While antidepressants are not typically addictive, they can be habit-forming if a teen doesn’t learn other, healthier ways to cope with stress and anxiety. When prescribed, the therapist will work to ensure they’re simply a part of the process as opposed to the actual solution.

Teen Co-Occurring Disorder Treatment at Paradigm San Francisco

We have a number of Paradigm locations around the San Francisco area. Our mission is to help our teens overcome and move past their struggles. Our scenic location is surrounded by nature, creating a quiet, nurturing environment.

Our treatment centers limit the number of teens in a group at any given time. This is to ensure that every teen in our program receives the individual attention necessary to succeed after therapy. Teens learn to set goals, decide what sobriety means to them, and spend time learning to simplify and control their own lives. They’ll spend time in group therapy, classroom settings, art classes, and other activities while focusing on making the lifestyle changes necessary to succeed.

Integrated Treatment

Teen co-occurring disorder treatment plans are tailored to the teen’s co-occurring disorder. A teen abusing drugs needs a different style of treatment than a teen abusing alcohol; just as teens with depression need different treatment than those with anxiety. Your teen’s therapist will spend time helping your teen discover the underlying causes of their condition so they can create a realistic, holistic treatment plan.

Strict Focus

Small therapy groups are great because there is less risk of teens developing social hierarchies and clashing with each other. The staff at Paradigm San Francisco works hard to give teens the attention they need individually while encouraging them to work together and support each other. They learn healthier communication skills and form strong bonds that will support them in their future efforts towards recovery and sobriety.

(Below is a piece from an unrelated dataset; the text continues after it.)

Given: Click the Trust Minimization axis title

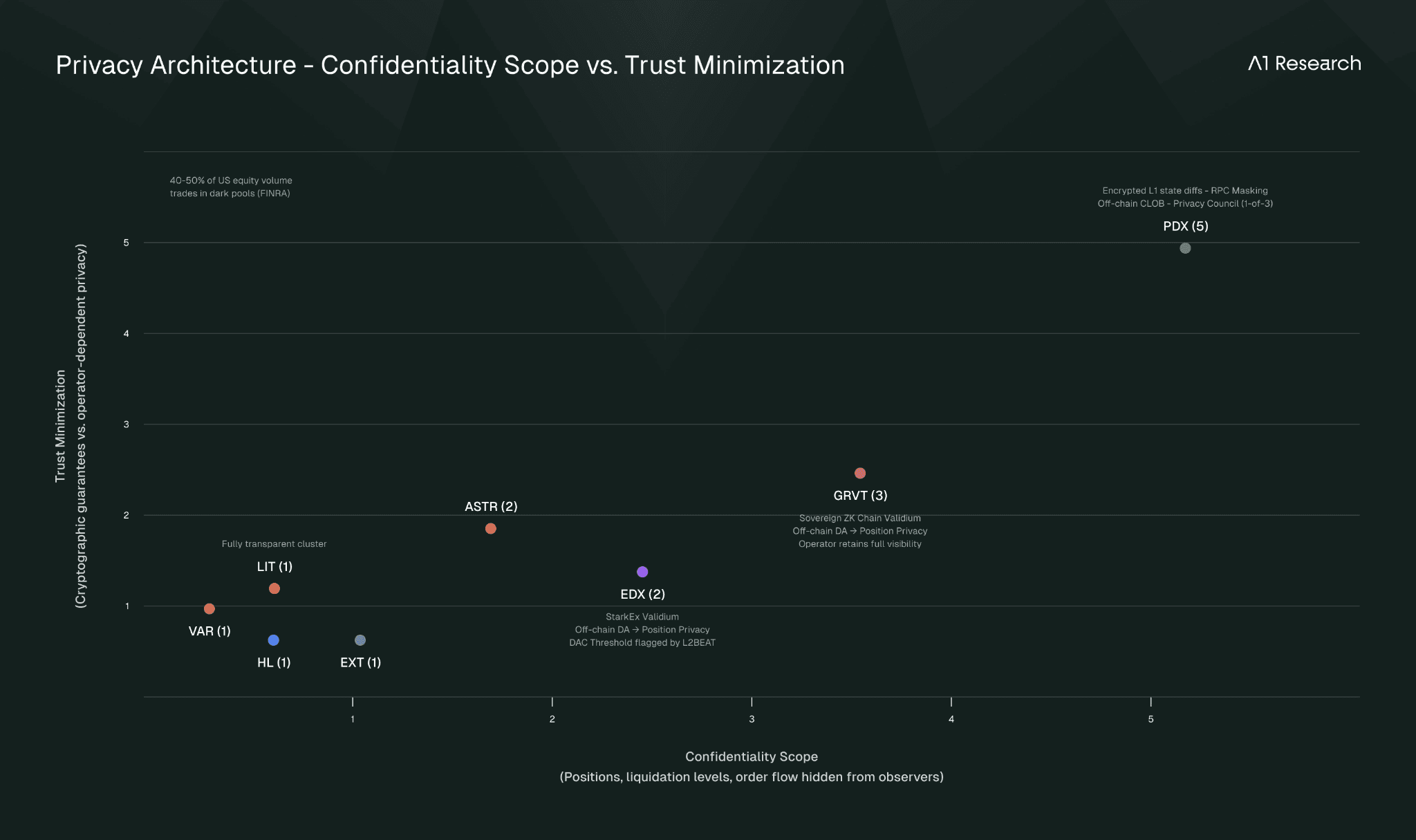Looking at the screenshot, I should tap(61, 426).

“ I’m an artist based in Los Angeles and working full time, as a single parent, I was not always aware of what was happening with my son. At 16 his behavior took a destructive turn and I felt helpless in knowing how to deal with his illness and how to make it better. Growing up I always found healing close to the ocean so as soon as I researched online and found Paradigm I knew it would be a good place to send him. There is no such thing as “fixing” someone who suffers from mental illness and addiction but Paradigm provided the necessary tools and emotional support we needed to make a change. The family therapy sessions helped me realize a lot about myself and showed me how to be a better parent. I am forever grateful to this facility and staff for helping us when I felt at a dead end. “

– G. H.

Frequently Asked Questions About Teen Co-Occurring Disorder

How do I know if I have a co-occurring disorder?

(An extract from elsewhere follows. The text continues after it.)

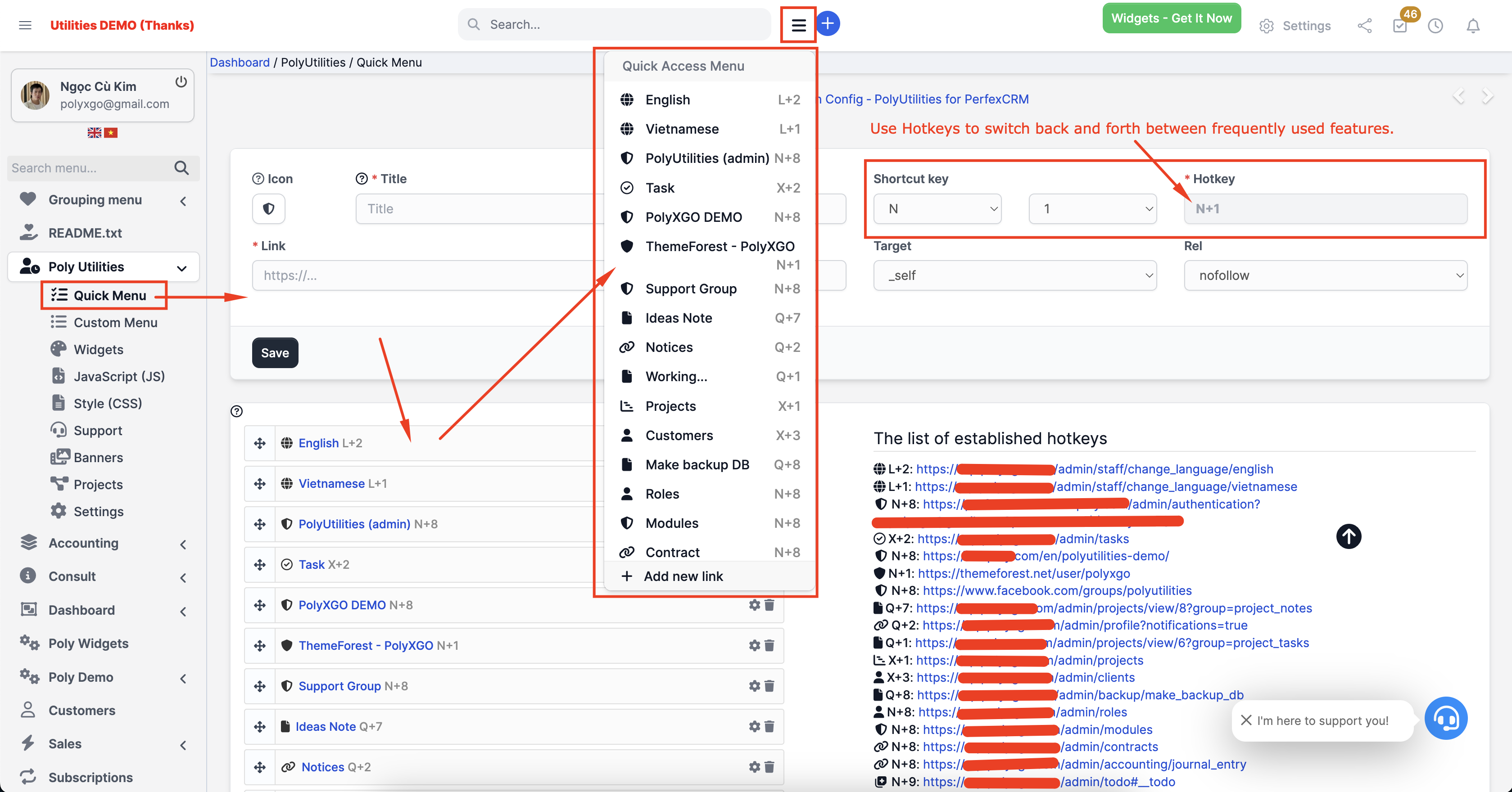
Task: Open the Quick Access hamburger menu icon
Action: click(798, 25)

It’s really not easy for individuals to diagnose themselves. A mental health professional needs to take you through a series of questions or tests, following strict guidelines. Don’t be afraid to reach out for help if you just feel like “something is wrong.”

Do you feel anxious or depressed? Do you suddenly have what you feel are intense fears of things that never bothered you before? Do you think about suicide or self-harm? You may need to seek help.

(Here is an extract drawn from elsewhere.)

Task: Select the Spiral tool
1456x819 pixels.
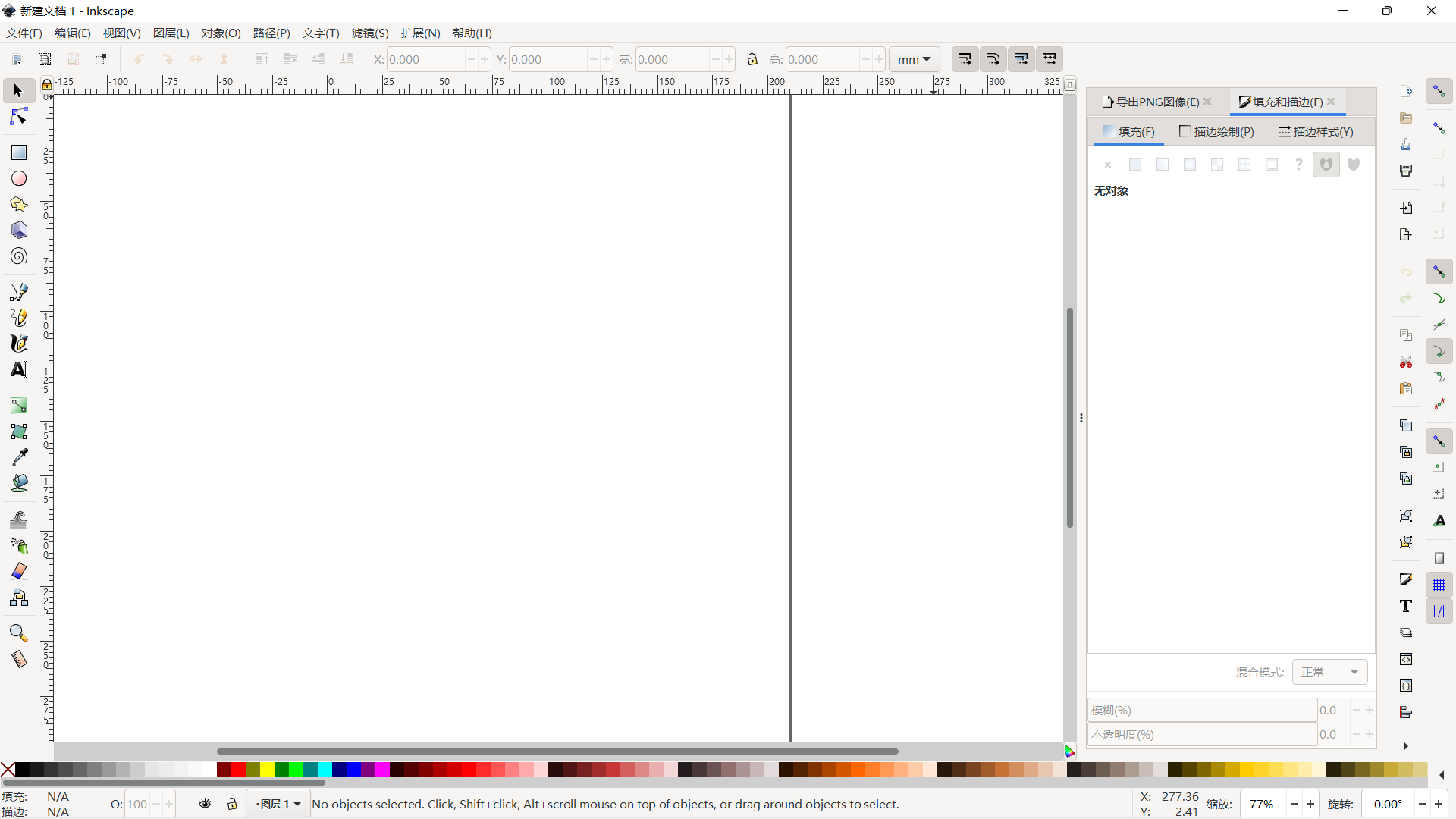Action: coord(19,256)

Anyone using drugs or abusing alcohol, especially in secret or after obtaining them illegally, risks developing an addiction.

Is it really bad to use alcohol for relaxation?

Some people can enjoy alcohol with no worry, but others can’t. Teens should never drink alcohol because their brains are underdeveloped and are more susceptible to developing dependencies. California law allows for teens to casually consume alcohol in the home while in the presence of family (e.g., for special occasions), but this still creates a huge risk. A lot of people who develop addictions later in life started with drugs or alcohol as teens.

Alcohol should never be used as a coping mechanism. Media and commercials make alcohol look like a great way to unwind, but regular use isn’t healthy. Any regular, ongoing use of alcohol or a drug should be considered dangerous --- especially if you are trying to alleviate stress.